What this covers
DNS failover design, dual-CDN routing logic, AZ-failure playbooks, and security/ops guardrails for customer-facing workloads.
Implementation trail
- Prerequisites and DNS ownership
- AWS foundation deployment
- Secondary CDN setup
- Failover routing and AZ-failure response
- Operations, validation, and decommissioning
Establish DNS and edge prerequisites
Own the domain in Route 53 (or delegate to it) and stand up the Cloudflare zone with proxying and WAF rules before deploying AWS resources.
- Ensure Cloudflare origin certificates are trusted by the ALB or terminate TLS with ACM on the ALB.

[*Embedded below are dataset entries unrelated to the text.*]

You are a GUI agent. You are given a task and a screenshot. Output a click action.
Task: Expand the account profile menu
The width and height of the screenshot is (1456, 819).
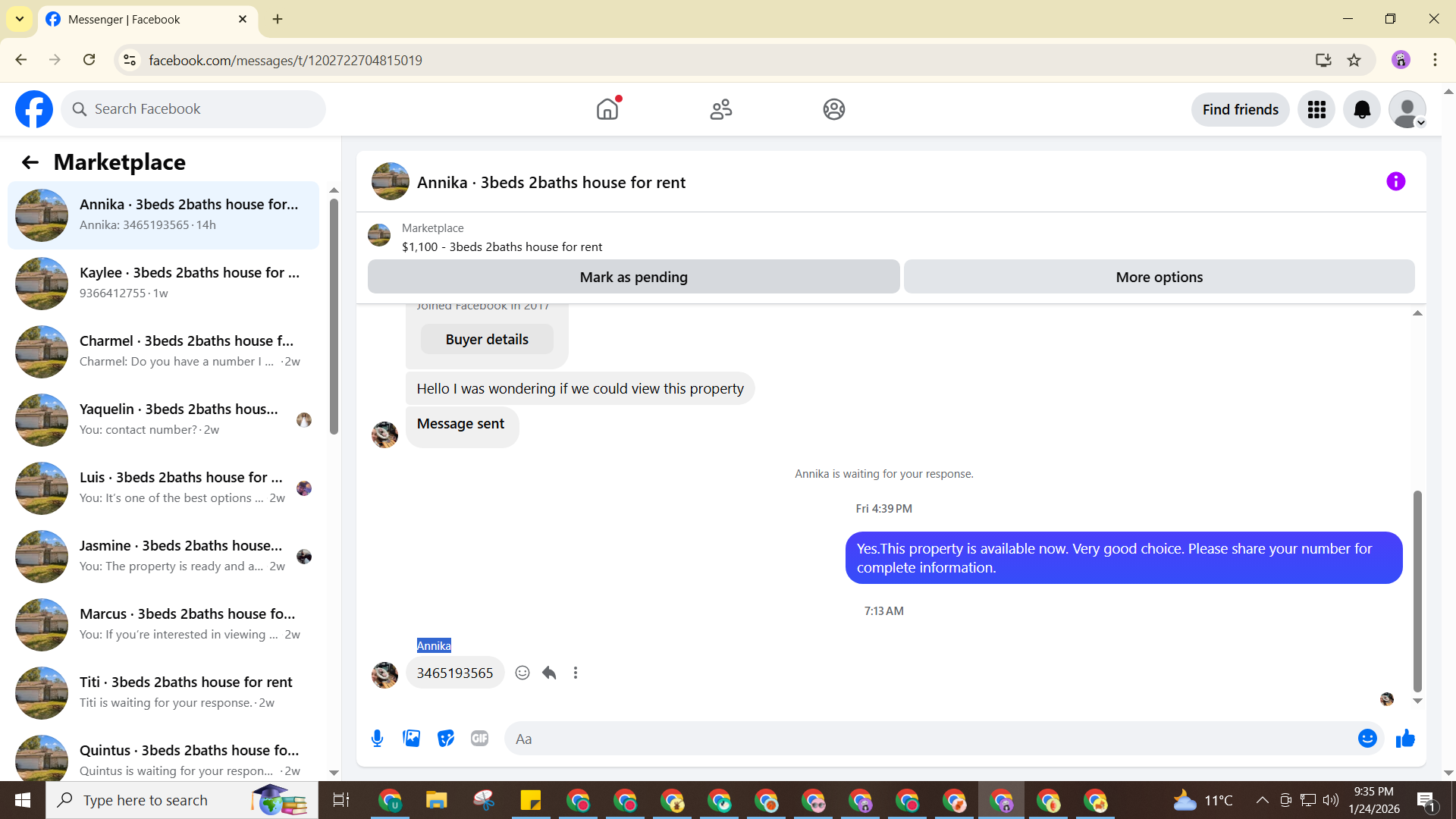click(x=1407, y=110)
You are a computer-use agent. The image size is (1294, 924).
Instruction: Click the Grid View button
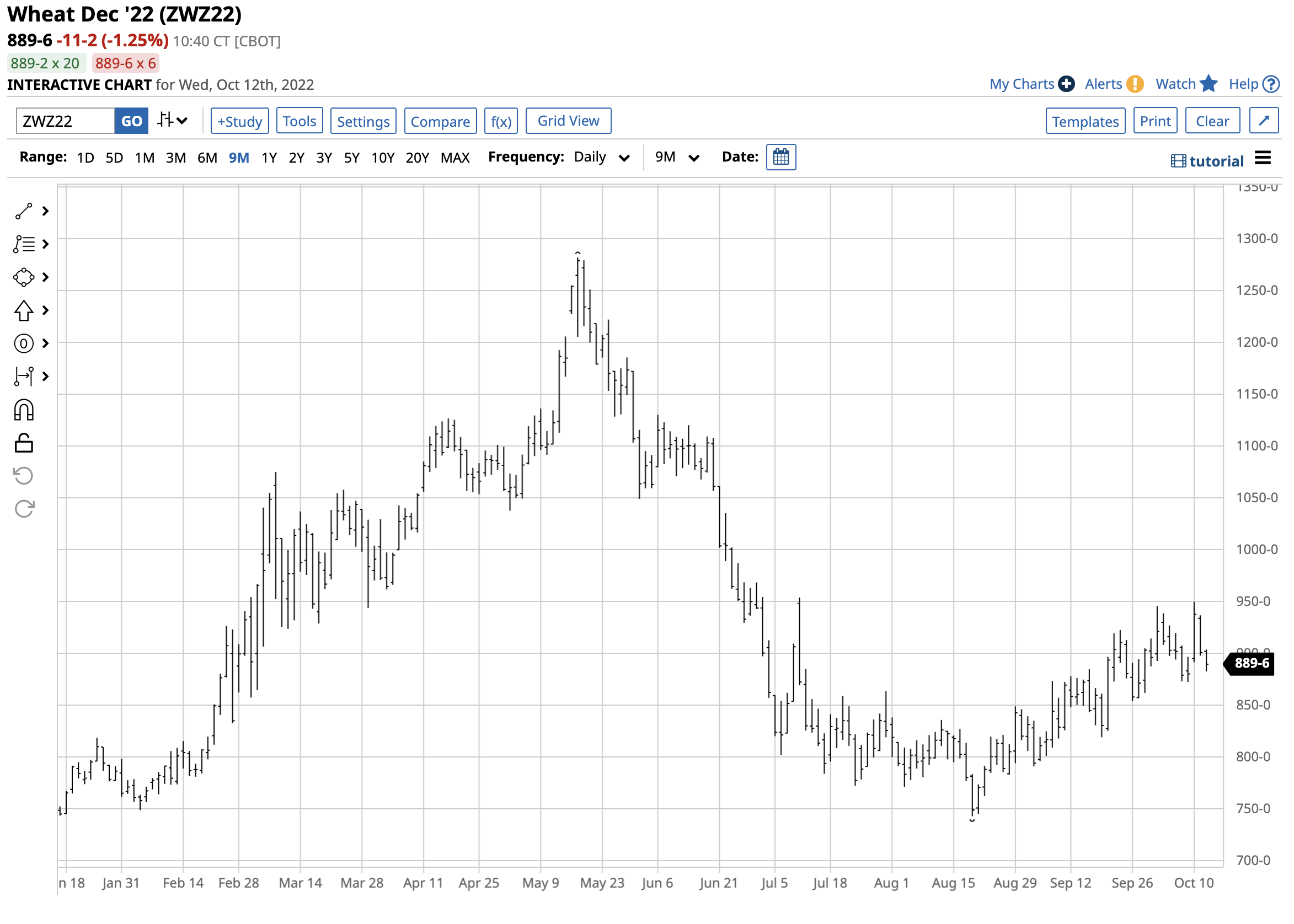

- Collect admin CIDRs and instance types for the ASG ahead of deployment.
- Mirror essential WAF and rate-limit rules between Cloudflare and AWS WAF where possible.
Deploy the AWS foundation
Launch cf_templates/cloudflare-failover-ha.yaml to provision VPC, dual-AZ subnets, ALB, ASG, S3 asset bucket, and CloudFront secondary.
- Attach health checks to a
/health path and verify ALB targets are balanced across AZs. - Keep S3 as a failover origin for static assets to reduce blast radius if compute scales slowly.
- Parameterize desired and max ASG capacity for burst handling.
Wire dual-CDN and DNS failover
Route 53 primary points at Cloudflare; secondary points at the CloudFront distribution that fronts the same ALB origin.
- Use health checks to fail traffic from Cloudflare to CloudFront automatically when the primary path is unhealthy.
- Keep a tertiary ALB alias record disabled by default as an escape hatch.
- Test failover regularly to ensure TTLs and health checks behave as expected.
Handle AZ and CDN failures gracefully
- Enable ALB cross-zone load balancing and raise ASG capacity in the surviving AZ during events.
- Monitor CloudFront and Cloudflare error rates; temporarily prioritize direct-to-ALB routing if both CDNs degrade.
- Confirm ingestion through API Gateway/Lambda or private API targets continues while routing shifts.
Operate and secure the stack
- Track ALB 5xx, ASG capacity, RDS failover events, and CDN health in CloudWatch and Cloudflare analytics.
- Enforce HTTPS end-to-end and restrict SSH/database access; prefer SSM Session Manager and IAM auth.
- Plan decommission steps to clean up DNS, Cloudflare entries, and AWS resources when retiring the stack.